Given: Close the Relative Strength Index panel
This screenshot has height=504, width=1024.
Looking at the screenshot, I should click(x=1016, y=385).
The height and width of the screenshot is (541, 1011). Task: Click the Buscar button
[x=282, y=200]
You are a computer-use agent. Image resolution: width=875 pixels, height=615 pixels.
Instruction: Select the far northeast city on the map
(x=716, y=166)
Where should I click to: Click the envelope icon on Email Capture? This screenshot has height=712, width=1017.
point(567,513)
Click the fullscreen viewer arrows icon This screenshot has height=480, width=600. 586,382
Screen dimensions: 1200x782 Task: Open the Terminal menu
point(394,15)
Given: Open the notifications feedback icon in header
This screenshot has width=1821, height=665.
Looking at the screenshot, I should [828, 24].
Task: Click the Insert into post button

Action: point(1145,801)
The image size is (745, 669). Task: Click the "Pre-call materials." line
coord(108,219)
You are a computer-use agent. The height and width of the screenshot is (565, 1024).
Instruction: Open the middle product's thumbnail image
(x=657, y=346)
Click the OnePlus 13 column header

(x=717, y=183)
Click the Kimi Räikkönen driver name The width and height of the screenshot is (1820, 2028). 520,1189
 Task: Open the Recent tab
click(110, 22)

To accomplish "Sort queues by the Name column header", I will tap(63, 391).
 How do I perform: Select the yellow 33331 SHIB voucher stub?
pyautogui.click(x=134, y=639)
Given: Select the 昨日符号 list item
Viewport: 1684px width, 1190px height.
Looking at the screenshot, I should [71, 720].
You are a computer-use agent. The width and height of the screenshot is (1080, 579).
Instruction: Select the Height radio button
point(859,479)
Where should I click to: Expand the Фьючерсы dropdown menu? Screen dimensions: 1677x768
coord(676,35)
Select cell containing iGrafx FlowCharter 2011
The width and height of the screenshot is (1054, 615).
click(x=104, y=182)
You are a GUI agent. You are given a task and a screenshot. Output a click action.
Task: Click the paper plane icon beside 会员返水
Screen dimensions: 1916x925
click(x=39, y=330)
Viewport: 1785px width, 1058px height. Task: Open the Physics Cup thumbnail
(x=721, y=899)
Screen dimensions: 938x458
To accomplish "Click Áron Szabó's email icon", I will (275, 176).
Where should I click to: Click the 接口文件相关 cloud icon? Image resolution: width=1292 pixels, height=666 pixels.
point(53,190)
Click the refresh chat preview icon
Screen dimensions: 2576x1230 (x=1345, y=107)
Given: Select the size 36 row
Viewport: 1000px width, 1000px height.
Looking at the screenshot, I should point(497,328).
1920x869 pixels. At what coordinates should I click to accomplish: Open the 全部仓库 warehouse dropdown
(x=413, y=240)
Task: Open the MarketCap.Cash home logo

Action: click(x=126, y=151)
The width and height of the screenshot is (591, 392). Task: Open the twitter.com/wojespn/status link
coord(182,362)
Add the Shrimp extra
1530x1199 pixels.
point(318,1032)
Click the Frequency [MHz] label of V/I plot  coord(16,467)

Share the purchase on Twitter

◆ ◆ ◆ ◆ ◆

__Task prompt__
Everything in the material should be repeated exactly as written.

__Exercise solution__
Given: Close the Relative Strength Index panel
This screenshot has height=504, width=1024.
Looking at the screenshot, I should click(x=1016, y=385).
The height and width of the screenshot is (541, 1011). Task: Click the Buscar button
[x=282, y=200]
You are a computer-use agent. Image resolution: width=875 pixels, height=615 pixels.
Instruction: Select the far northeast city on the map
(x=716, y=166)
Where should I click to: Click the envelope icon on Email Capture? This screenshot has height=712, width=1017.
point(567,513)
Click the fullscreen viewer arrows icon This screenshot has height=480, width=600. 586,382
Screen dimensions: 1200x782 Task: Open the Terminal menu
point(394,15)
Given: Open the notifications feedback icon in header
This screenshot has width=1821, height=665.
Looking at the screenshot, I should [828, 24].
Task: Click the Insert into post button

Action: point(1145,801)
The image size is (745, 669). Task: Click the "Pre-call materials." line
coord(108,219)
You are a computer-use agent. The height and width of the screenshot is (565, 1024).
Instruction: Open the middle product's thumbnail image
(x=657, y=346)
Click the OnePlus 13 column header

(x=717, y=183)
Click the Kimi Räikkönen driver name The width and height of the screenshot is (1820, 2028). 520,1189
 Task: Open the Recent tab
click(110, 22)

To accomplish "Sort queues by the Name column header", I will tap(63, 391).
 How do I perform: Select the yellow 33331 SHIB voucher stub?
pyautogui.click(x=134, y=639)
Given: Select the 昨日符号 list item
Viewport: 1684px width, 1190px height.
Looking at the screenshot, I should [71, 720].
You are a computer-use agent. The width and height of the screenshot is (1080, 579).
Instruction: Select the Height radio button
point(859,479)
Where should I click to: Expand the Фьючерсы dropdown menu? Screen dimensions: 1677x768
coord(676,35)
Select cell containing iGrafx FlowCharter 2011
The width and height of the screenshot is (1054, 615).
click(x=104, y=182)
You are a GUI agent. You are given a task and a screenshot. Output a click action.
Task: Click the paper plane icon beside 会员返水
Screen dimensions: 1916x925
click(x=39, y=330)
Viewport: 1785px width, 1058px height. Task: Open the Physics Cup thumbnail
(x=721, y=899)
Screen dimensions: 938x458
To accomplish "Click Áron Szabó's email icon", I will (275, 176).
Where should I click to: Click the 接口文件相关 cloud icon? Image resolution: width=1292 pixels, height=666 pixels.
point(53,190)
Click the refresh chat preview icon
Screen dimensions: 2576x1230 (x=1345, y=107)
Given: Select the size 36 row
Viewport: 1000px width, 1000px height.
Looking at the screenshot, I should point(497,328).
1920x869 pixels. At what coordinates should I click to accomplish: Open the 全部仓库 warehouse dropdown
(x=413, y=240)
Task: Open the MarketCap.Cash home logo

Action: click(x=126, y=151)
The width and height of the screenshot is (591, 392). Task: Open the twitter.com/wojespn/status link
coord(182,362)
Add the Shrimp extra
1530x1199 pixels.
point(318,1032)
Click the Frequency [MHz] label of V/I plot  coord(16,467)

Share the purchase on Twitter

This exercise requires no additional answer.